DATA SUPPLIED:

= = = =

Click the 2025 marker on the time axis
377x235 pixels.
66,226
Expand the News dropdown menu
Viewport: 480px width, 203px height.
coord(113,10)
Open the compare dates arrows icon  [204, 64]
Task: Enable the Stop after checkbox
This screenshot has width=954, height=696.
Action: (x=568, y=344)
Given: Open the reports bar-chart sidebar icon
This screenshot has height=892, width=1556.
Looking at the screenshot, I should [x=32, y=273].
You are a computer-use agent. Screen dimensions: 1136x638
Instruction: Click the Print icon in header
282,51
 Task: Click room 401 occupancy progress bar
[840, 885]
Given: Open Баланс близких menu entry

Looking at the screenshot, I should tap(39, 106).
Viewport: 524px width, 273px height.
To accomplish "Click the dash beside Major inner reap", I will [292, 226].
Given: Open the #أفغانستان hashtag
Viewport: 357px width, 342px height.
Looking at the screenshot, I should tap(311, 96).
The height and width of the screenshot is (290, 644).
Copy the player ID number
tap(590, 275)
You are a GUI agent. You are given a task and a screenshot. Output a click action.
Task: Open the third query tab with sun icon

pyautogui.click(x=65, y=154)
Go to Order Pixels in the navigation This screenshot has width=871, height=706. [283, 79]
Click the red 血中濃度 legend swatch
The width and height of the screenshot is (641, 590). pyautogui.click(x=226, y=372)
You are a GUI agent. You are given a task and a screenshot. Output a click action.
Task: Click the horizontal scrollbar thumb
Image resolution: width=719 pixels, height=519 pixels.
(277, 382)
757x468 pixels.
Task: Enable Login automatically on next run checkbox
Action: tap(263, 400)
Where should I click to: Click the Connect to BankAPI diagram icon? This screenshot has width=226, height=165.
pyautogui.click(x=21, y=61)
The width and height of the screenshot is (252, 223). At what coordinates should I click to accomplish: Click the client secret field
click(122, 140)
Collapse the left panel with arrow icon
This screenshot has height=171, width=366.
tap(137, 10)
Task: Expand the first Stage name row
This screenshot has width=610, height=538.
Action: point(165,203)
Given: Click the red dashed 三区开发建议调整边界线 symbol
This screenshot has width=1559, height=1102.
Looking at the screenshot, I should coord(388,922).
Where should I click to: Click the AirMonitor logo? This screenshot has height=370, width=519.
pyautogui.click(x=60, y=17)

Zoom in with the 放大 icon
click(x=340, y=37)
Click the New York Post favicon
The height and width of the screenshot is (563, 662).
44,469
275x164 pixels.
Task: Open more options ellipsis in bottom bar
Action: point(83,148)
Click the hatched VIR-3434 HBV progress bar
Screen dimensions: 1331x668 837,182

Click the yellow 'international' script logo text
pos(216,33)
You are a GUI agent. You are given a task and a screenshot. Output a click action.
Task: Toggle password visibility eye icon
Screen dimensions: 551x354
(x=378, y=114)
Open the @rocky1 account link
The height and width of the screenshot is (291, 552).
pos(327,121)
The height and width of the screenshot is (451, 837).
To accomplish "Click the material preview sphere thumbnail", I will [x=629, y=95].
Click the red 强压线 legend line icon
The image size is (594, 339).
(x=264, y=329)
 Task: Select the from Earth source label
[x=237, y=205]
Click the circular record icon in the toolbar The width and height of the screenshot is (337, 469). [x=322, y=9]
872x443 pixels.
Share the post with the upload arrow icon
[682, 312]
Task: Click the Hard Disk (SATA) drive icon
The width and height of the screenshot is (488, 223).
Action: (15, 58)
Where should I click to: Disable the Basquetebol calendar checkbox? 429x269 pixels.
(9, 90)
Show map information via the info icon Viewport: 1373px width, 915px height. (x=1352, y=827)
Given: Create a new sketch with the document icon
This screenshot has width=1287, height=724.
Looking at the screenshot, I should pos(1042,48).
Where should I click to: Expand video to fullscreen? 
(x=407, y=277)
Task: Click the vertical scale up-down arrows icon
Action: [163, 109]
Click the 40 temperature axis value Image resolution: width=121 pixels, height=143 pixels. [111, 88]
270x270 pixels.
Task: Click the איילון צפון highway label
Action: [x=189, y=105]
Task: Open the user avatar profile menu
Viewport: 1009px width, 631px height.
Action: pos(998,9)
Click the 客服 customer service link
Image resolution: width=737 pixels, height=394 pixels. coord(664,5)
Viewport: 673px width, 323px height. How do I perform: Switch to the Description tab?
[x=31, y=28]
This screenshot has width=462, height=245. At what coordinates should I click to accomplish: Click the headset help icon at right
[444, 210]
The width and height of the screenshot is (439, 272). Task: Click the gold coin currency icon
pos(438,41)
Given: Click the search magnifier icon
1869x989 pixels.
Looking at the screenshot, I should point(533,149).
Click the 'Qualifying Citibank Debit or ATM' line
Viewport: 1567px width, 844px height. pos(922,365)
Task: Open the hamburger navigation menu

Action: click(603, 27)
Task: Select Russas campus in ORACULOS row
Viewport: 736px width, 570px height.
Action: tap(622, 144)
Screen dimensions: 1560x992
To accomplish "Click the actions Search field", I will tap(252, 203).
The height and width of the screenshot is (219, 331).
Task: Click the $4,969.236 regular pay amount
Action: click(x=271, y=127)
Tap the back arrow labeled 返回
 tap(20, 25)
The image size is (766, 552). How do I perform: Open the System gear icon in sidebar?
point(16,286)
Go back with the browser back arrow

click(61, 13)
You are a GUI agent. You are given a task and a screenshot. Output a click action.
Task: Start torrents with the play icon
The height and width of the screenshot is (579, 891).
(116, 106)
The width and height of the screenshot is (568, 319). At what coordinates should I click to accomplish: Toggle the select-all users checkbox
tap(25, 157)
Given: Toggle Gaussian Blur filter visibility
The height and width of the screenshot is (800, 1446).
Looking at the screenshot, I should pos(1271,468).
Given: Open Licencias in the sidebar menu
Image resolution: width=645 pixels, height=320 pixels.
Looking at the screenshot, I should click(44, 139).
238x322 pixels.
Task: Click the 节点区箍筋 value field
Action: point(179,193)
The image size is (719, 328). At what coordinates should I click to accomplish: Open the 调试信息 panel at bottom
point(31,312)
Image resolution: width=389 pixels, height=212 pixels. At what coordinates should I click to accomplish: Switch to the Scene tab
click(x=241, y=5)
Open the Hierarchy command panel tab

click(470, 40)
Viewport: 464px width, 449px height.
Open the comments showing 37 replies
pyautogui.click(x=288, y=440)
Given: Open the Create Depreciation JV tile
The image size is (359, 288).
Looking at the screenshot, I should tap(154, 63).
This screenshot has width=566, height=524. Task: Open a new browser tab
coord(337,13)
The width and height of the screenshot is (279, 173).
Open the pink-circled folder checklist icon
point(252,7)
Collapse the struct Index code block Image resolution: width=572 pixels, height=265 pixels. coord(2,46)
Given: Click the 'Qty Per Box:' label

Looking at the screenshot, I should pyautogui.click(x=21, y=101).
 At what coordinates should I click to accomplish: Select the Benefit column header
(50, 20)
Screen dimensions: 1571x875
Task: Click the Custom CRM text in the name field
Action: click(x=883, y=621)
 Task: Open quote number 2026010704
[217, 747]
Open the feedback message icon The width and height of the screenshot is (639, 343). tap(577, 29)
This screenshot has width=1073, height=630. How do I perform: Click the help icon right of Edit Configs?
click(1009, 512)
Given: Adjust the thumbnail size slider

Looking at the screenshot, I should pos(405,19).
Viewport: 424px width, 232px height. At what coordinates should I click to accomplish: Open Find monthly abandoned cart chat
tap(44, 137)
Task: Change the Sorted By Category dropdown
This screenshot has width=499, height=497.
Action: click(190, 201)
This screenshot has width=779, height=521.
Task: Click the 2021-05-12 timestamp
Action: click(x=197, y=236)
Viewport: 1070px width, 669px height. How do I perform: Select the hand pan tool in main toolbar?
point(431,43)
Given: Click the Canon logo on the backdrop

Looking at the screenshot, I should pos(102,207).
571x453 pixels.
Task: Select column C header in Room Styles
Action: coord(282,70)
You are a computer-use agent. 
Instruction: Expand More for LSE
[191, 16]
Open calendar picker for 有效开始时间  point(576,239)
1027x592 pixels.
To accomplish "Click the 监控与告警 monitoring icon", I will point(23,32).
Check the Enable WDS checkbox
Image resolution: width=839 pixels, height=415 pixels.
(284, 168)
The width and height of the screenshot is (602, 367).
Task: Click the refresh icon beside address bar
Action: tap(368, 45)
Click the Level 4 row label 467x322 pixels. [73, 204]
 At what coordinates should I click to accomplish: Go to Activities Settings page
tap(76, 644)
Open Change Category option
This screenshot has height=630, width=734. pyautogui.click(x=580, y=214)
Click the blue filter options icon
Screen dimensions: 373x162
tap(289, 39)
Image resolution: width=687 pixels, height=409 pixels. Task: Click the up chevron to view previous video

= = = =

WHAT TO PRODUCE: Run a filter over the data above and keep each line that contains the word "dropdown".

FINISHED TASK:
Expand the News dropdown menu
Task: Change the Sorted By Category dropdown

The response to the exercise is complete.